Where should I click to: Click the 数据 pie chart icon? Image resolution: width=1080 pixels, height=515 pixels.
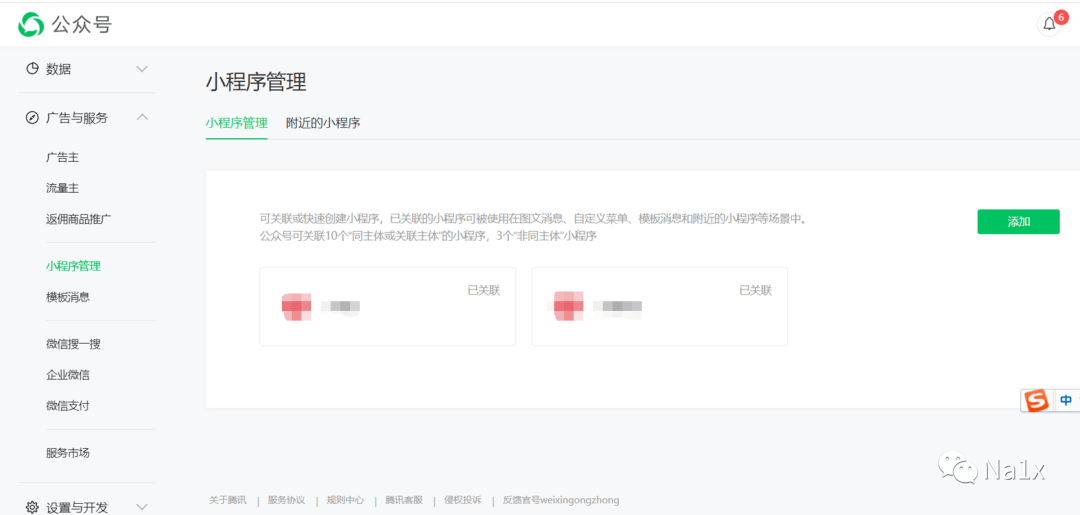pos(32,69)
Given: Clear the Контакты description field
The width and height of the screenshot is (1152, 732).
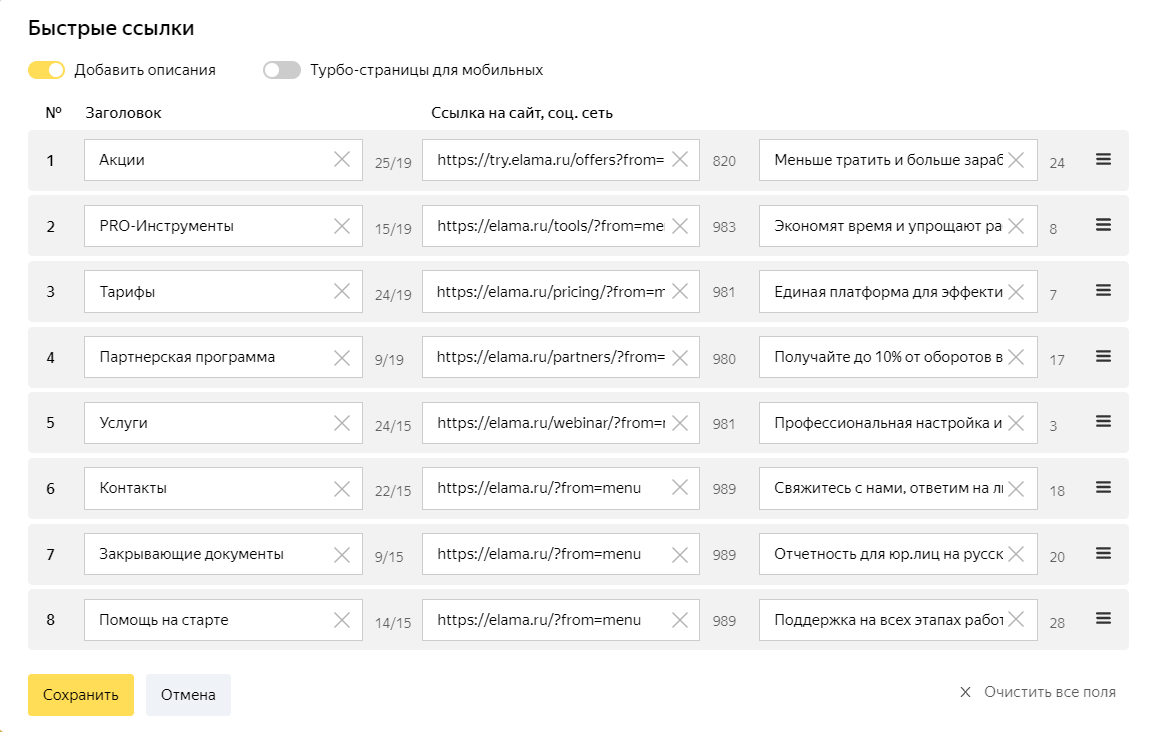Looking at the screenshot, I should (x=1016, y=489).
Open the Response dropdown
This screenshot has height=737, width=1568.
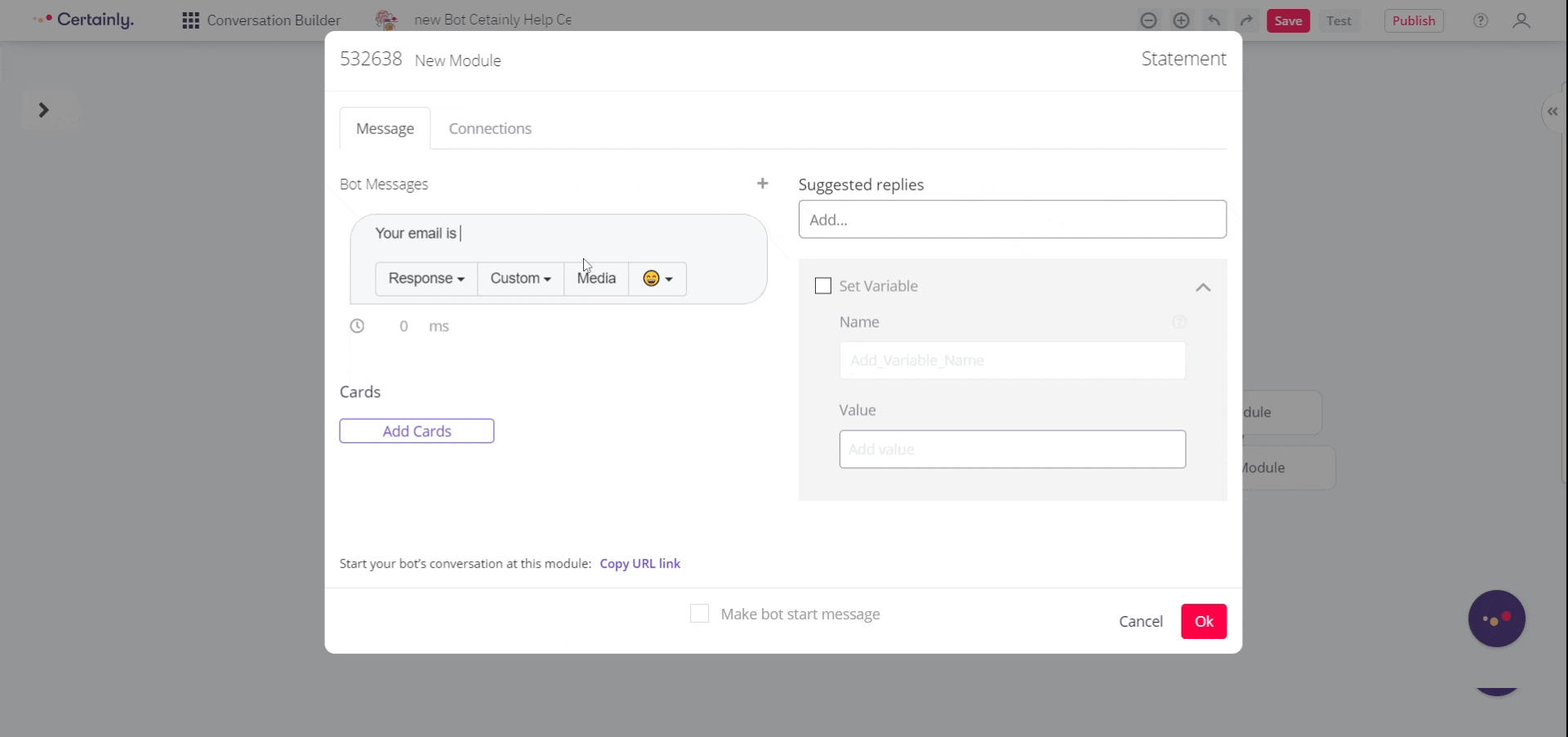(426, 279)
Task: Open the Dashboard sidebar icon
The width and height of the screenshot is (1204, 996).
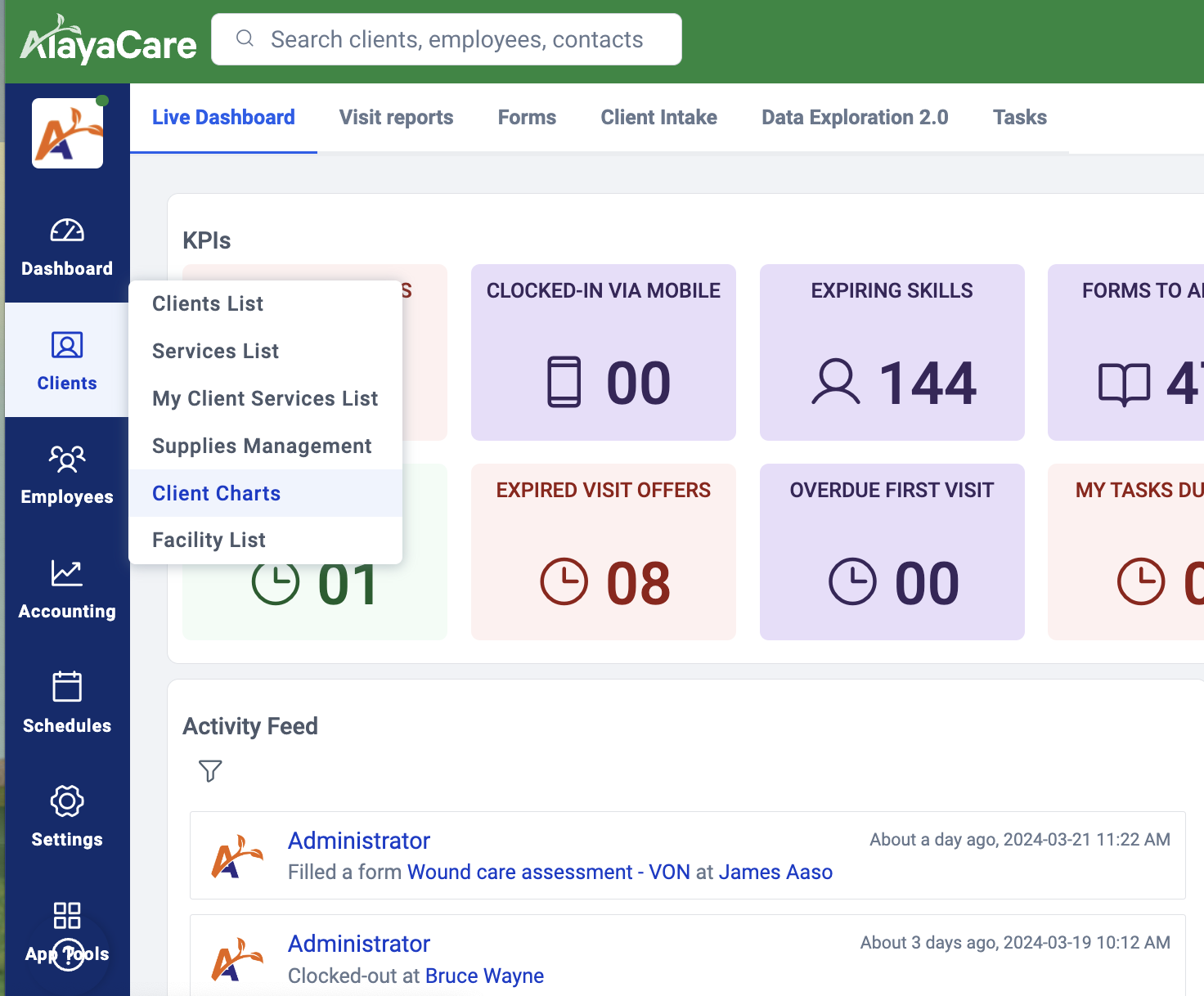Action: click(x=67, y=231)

==

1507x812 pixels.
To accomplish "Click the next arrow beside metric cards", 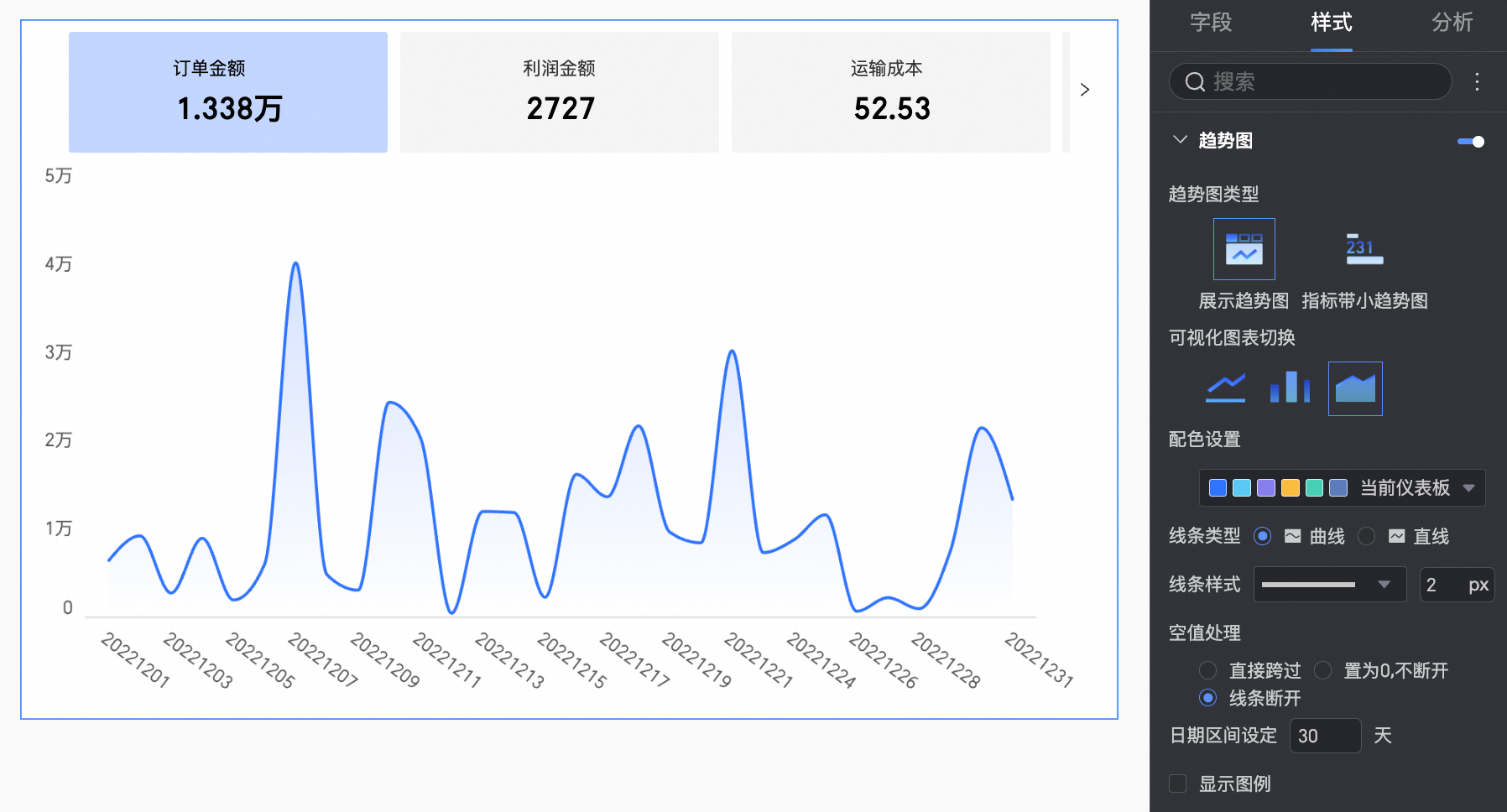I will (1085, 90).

* * *

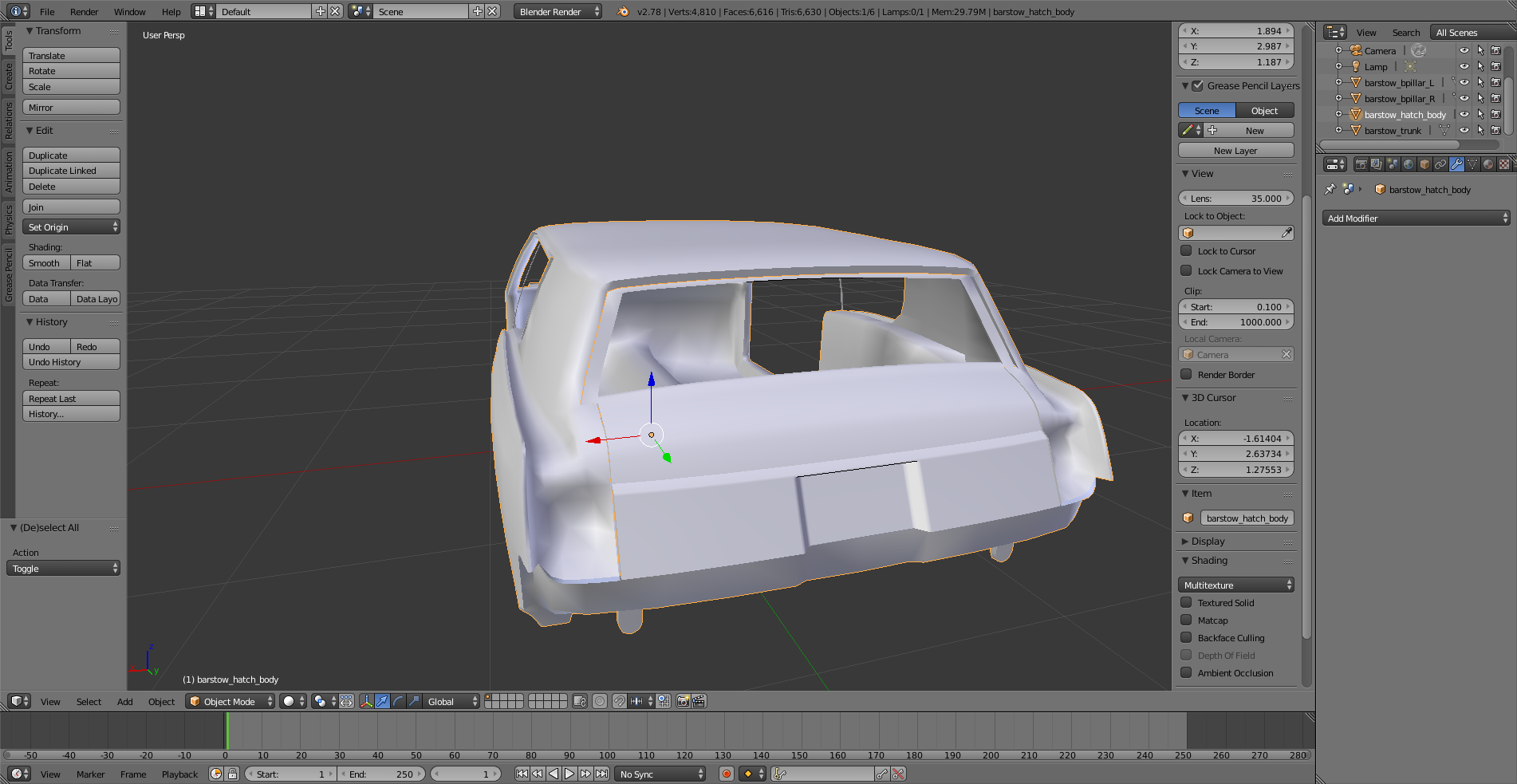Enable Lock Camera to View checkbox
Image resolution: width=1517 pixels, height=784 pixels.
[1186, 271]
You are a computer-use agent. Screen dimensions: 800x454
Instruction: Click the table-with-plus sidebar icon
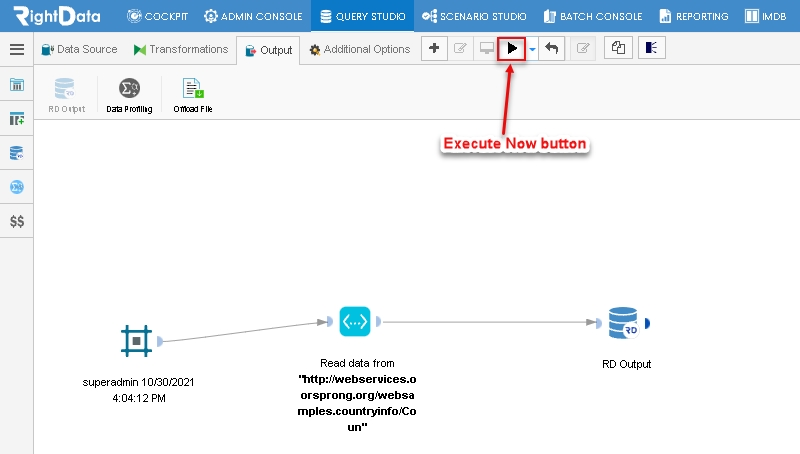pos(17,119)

#### What you need to do:
Look for the word "Open" in every line of the records. State how many lines contain it, and write only the number.

#### Task output:
2